Take each line of the entries below that contains "computer" and copy it.

(Information shown)

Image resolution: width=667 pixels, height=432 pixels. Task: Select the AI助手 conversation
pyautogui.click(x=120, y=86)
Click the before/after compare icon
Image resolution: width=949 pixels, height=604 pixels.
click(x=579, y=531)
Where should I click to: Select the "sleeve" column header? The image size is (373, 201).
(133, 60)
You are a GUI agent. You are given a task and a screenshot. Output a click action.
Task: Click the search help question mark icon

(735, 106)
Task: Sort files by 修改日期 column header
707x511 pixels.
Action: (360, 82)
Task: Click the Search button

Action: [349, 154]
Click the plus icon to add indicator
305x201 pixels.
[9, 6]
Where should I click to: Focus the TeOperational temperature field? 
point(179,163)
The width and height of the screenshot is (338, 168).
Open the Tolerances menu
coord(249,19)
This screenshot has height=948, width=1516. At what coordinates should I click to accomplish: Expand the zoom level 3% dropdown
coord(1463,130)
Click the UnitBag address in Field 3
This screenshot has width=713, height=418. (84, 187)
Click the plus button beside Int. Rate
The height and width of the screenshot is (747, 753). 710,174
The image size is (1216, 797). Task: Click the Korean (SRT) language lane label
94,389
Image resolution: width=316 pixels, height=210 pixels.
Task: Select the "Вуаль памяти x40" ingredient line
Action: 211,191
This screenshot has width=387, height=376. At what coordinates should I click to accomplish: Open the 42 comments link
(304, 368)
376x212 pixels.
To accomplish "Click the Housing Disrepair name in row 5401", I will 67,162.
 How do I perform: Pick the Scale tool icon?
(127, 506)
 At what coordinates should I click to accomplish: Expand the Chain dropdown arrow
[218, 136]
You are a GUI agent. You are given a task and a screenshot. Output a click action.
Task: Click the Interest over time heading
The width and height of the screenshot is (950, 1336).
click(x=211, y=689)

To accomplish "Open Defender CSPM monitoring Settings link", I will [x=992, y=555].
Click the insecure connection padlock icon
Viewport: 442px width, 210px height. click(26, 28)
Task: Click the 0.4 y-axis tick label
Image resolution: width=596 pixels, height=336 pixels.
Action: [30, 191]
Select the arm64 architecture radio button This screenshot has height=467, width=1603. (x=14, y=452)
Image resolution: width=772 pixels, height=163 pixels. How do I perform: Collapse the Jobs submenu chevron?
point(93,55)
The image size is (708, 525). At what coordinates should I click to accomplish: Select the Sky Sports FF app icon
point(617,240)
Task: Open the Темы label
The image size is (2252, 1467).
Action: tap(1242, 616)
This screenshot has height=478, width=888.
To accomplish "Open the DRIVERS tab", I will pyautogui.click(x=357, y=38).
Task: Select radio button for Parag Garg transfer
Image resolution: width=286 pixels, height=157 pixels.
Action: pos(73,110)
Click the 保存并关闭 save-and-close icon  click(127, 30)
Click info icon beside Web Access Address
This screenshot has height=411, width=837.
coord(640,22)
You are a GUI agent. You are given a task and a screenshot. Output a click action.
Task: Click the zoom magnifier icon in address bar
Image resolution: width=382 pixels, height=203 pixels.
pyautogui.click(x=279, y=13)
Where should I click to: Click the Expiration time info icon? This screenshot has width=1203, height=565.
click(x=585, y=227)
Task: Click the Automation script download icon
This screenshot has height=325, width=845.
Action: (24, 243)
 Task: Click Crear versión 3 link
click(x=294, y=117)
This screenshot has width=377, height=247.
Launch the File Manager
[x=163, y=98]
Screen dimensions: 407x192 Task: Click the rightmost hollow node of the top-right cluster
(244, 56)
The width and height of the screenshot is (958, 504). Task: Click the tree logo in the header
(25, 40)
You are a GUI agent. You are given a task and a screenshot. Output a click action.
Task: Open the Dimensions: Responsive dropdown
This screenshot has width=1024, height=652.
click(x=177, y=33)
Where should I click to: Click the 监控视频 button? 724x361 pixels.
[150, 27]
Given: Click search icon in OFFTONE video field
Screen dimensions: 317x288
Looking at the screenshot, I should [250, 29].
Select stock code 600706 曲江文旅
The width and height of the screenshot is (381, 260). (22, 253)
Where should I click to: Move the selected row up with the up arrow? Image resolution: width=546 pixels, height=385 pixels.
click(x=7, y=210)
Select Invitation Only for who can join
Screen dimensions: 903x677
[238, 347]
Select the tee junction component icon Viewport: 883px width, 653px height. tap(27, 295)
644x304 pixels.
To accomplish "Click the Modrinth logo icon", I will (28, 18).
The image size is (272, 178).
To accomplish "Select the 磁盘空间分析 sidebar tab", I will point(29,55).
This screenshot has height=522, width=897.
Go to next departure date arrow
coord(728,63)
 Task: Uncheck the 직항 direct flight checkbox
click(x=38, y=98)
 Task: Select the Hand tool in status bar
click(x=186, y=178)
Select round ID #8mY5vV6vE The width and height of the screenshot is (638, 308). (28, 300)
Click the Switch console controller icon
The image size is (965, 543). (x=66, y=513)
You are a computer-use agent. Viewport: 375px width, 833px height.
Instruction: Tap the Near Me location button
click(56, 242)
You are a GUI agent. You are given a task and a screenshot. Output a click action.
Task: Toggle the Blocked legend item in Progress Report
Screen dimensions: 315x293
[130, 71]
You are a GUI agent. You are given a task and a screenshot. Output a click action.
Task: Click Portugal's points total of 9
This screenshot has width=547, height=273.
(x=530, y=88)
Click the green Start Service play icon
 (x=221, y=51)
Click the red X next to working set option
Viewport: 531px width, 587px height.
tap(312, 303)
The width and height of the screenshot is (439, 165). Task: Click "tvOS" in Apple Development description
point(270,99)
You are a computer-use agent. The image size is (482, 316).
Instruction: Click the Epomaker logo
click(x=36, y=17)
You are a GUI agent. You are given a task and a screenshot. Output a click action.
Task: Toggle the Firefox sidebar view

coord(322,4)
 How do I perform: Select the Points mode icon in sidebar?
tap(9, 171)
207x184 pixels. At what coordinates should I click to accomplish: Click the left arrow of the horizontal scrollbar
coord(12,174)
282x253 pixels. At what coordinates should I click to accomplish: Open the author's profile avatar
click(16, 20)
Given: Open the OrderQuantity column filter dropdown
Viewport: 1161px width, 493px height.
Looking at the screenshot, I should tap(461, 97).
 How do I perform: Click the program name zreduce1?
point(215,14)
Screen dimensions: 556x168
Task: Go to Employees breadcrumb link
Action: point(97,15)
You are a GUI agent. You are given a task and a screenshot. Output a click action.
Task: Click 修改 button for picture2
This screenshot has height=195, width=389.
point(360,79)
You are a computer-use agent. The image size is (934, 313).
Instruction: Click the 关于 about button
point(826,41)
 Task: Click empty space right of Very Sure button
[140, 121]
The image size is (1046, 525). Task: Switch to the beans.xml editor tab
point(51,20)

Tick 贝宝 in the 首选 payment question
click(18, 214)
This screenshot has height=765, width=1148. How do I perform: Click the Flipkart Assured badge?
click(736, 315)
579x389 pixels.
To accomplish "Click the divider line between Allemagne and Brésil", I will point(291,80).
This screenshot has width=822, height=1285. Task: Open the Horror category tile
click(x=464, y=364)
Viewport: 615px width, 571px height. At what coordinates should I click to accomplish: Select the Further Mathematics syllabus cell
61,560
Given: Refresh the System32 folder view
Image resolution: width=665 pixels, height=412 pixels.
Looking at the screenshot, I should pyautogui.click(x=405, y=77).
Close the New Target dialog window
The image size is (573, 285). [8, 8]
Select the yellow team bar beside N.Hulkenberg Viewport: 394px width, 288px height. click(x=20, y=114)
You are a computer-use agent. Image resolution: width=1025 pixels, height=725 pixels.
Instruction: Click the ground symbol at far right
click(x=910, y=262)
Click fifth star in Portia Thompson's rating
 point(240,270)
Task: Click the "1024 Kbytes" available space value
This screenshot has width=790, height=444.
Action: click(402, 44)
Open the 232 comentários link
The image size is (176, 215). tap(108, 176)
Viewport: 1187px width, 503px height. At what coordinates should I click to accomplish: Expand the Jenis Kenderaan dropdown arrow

(End Information shown)

• Answer below:
You are a computer-use agent. Viewport: 375px width, 833px height.
You are a computer-use agent. The image size is (482, 316).
You are a computer-use agent. The image size is (934, 313).
You are a computer-use agent. Image resolution: width=1025 pixels, height=725 pixels.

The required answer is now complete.